The appearance change of strawberries was not observed among groups of strawberry coatings after one day (Figure 4A). Figure 4B shows antimicrobial effects of strawberry coatings according to the number of coatings against S. aureus on day 1. During storage for 3 days, the decrease in bacterial number was the greatest on the 1st day. A similar achievement was obtained when a chitosan-grapefruit seed extract coating was applied to cherry tomatoes inoculated with S. enteritidis. During storage for 5 days, the highest antibacterial effect was observed immediately after coating [32]. For single-coated strawberries, all samples showed no significant difference in antimicrobial effect. This result might be because the thickness of the coating was not sufficient to inhibit the bacteria. For double-coated strawberries, CGPD1 and CGPD2 showed 1.6 and 2.5 log reductions, respectively, while control CGP showed a 0.6 log reduction. This indicates that the antimicrobial efficacy depends on the concentration of the extract added to the coating solution. Hashemi et al. [57] observed that the number of pathogenic bacteria including S. aureus in coated cucumbers decreased significantly as the concentration of saffron petal extracts integrated into the konjac glucomannan edible film were increased from 1 to 4%.

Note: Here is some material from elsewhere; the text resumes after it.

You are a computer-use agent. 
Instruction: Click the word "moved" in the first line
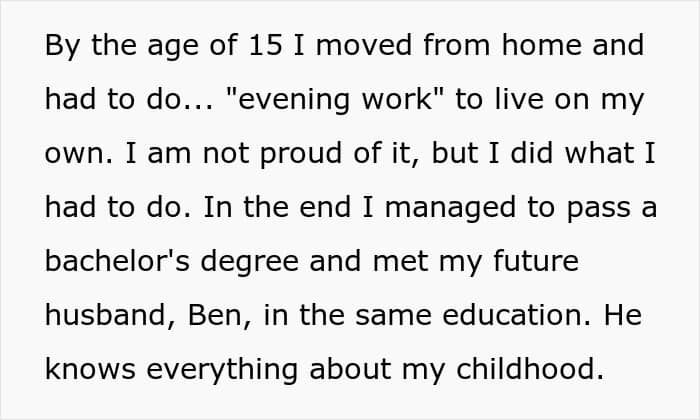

For triple-coated strawberries, the growth inhibition against S. aureus was significantly increased in all samples compared to the control, with CGPD1 having the greatest reduction (3.2 log CFU/g). Antimicrobial activity of CGPD2 was the most among double-coated strawberries, but not among triple-coated ones. This result might be because an excessive aggregation of antimicrobial substances caused by the formation of multiple layers which may prevent the release of the antimicrobial substance. These results indicate that antimicrobial effects of edible food coating can be determined by the type and amount of antimicrobial agents and polymers used, as well as other environmental factors.

4. Conclusions

The ternary blend film was developed using chitosan, gelatin, poly(vinyl alcohol), and a natural antimicrobial material such as Duchesnea indica extract using a casting method. Duchesnea indica extract showed an antimicrobial effect against both gram-positive (B. cereus, S. aureus, L. monocytogenes) and gram-negative (S. enteritidis, E. coli) bacteria. In agreement with the antimicrobial properties of the extract, composite film containing DIE showed a noticeable inhibitory effect on S. aureus, up to 4.9 log CFU/mL, by releasing DIE from the film matrix. The incorporation of DIE generally did not affect changes in mechanical and physical properties of composite films, while elongation at break decreased significantly with increasing DIE concentration. SEM results suggested a uniform distribution of DIE in CGP polymer matrices. The strawberry coating test showed that CGPD1 and CGPD2 inhibited up to 3.2 and 2.5 log CFU/g, respectively, against S. aureus. These results showed that the antimicrobial efficacy of strawberry coatings was affected by coating number, DIE concentration, and DIE interaction with CTS/GEL/PVA. The reduction in antimicrobial effect in the food coating test compared to that in composite films was considered a food matrix effect. Further research is needed on food packaging for extending the shelf life, as well as on antimicrobial mechanism and safety of DIE. Therefore, a ternary blend film incorporated with an antimicrobial natural extract, DIE, could be applied as a coating material in fresh produce, such as fruits, for controlling food-borne pathogenic bacteria contamination during the post-harvest processing.